On inspiration versus mentorship
"I think the biggest difference is that inspiration is found all around us: in people, moments, experiences, books, quotes, nature... A mentor is an adviser. It's someone you trust to help you make decisions within your business and your life. They are focused on your growth and development and, typically, you will have a long-lasting relationship with them."

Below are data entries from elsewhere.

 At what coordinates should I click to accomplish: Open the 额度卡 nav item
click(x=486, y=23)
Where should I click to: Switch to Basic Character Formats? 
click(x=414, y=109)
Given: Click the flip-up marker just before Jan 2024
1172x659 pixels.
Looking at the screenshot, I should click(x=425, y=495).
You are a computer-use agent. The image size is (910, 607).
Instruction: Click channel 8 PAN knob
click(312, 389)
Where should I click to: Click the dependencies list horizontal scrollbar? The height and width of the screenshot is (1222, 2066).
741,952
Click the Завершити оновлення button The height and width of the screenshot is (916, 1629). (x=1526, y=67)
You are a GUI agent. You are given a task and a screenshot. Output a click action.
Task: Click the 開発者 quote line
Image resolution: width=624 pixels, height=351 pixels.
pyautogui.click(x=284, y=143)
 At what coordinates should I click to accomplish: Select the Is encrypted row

Lesley Chesterman, food writer and restaurant critic for The Montreal Gazette
As Montreal's long-standing restaurant critic and regular columnist on CBC Radio's French program, Médium Large, Lesley Chesterman has established herself as one of the top authorities on food in Quebec. A trained pastry chef and cookbook author as well, this writer's resume is nothing short of impressive. While forging her own career path in a male-dominated industry, Chesterman admits she never had a mentor throughout her career, but as she points out, there are plenty of places to look for inspiration to propel you forward even if you're going at it alone.
On who inspires her
"My mother. My parents are both intellectuals and when I said I wanted to go to cooking school, my mom gave me the green light because she saw how much it meant to me. She is a fierce cook herself and a great lover of M.F.K. Fisher, Elizabeth David and Julia Child. There were always Gourmet magazines all over my house [growing up]. Also, Nancy Silverton. I read her Desserts book before I entered pastry school. Loved everything about it. She was one of the only role models for women chefs at the time. In pastry, possible the only one."
On not having a mentor
"I've never had a mentor, someone who helps you along the way, gives you guidance, advice; but inspirations, people who encourage you from afar without even knowing it, there have been many. In the chef profession, you need an inspiration because mentors can be hard to find, especially for women."